Pharma exports jump while fuel prices push up import costs

Irish goods exports jumped in May due to a jump in medical and pharma sales, accounting for more than a third of total exports.

Imports also saw a significant increase, with fuel prices increasing by 142 percent in the year to May.

Goods exports increased by 33pc to €18bn in May compared to May 2021.

Medical and pharmaceutical exports grew 63pc to €7bn in May this year compared to May 2021, accounting for 39pc of total exports.

Scientific and professional equipment exports increased by a third compared to May 2021, while exports of food and live animals increased by 28 percent.

There was a huge jump in exports of chemicals to the US, rising from €2.8bn to €4.3bn as of May 2021. Chemical exports to China also increased significantly, albeit from a lower base.

The EU contributed 35 per cent of Ireland’s total merchandise exports in May, while the US contributed 30 per cent and the UK 8 per cent.

Meanwhile, imports of goods rose 46 percent to €12.8bn in May compared to May 2021.

Specific machinery imports increased by 366pc to €707m compared to May 2021, while fuel increased by 142pc to more than €1bn.

Organic chemical imports rose 71 percent to €2 billion, which is 16 percent of total imports in May.

The EU made up 27 pcs of total goods imports, with the UK making up 19 pcs, the US 15 pcs and China 12 pcs.

Goods imports from Britain continued to rise as fuel prices rose and volumes improved after Brexit.

The value of goods imported from England, Scotland and Wales rose 71pc to 2bn euros in May, compared to the same month in 2021.
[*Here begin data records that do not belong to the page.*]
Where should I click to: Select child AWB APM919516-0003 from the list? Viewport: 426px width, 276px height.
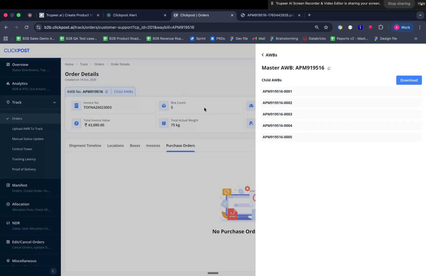277,114
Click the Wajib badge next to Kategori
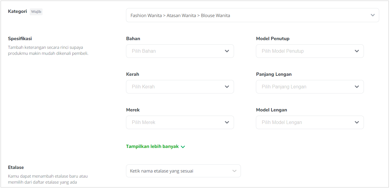 (36, 12)
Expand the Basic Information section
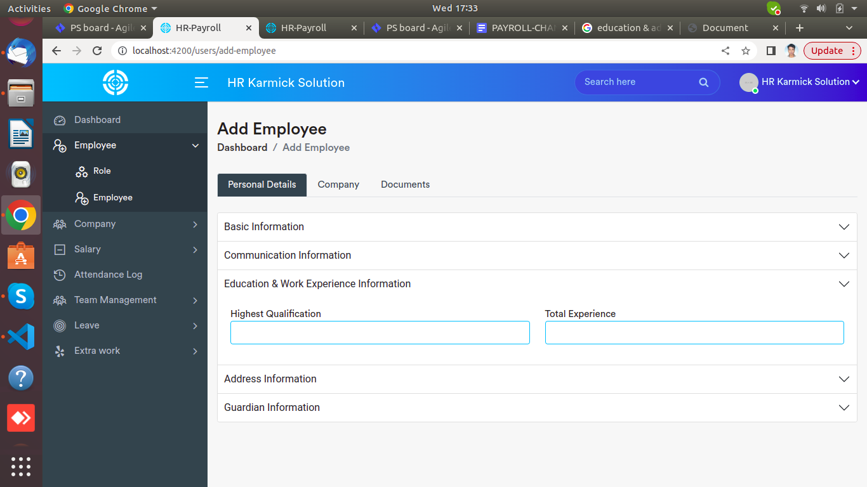Image resolution: width=867 pixels, height=487 pixels. coord(537,227)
Fuel imports from the UK nearly quadrupled in May, from €163m to €632m, with UK chemicals imports almost doubling.

Imports of machinery and manufactured goods also saw a significant increase in May.
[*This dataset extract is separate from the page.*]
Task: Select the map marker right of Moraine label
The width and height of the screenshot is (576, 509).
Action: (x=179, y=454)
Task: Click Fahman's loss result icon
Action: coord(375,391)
Imports from Great Britain accounted for 16 percent of the value of total imports in May.

Compared to the same period in 2021, imports grew by 76pc to approximately €9.3bn in the first five months of 2022.
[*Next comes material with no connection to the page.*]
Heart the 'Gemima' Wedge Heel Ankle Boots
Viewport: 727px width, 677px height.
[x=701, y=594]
Exports to Great Britain increased by 27pc to €1.5bn compared to May 2021, driven by sales of chemicals and machinery.

Exports to Great Britain accounted for 8 percent of total exports in May.

Imports from Northern Ireland increased by 23pc to €1.9bn in the first five months of 2022 compared to the first five months of 2021.

Exports to Northern Ireland increased 42pc in the same period to just under €2bn.

The Brexit trade deal entered into force in January 2021.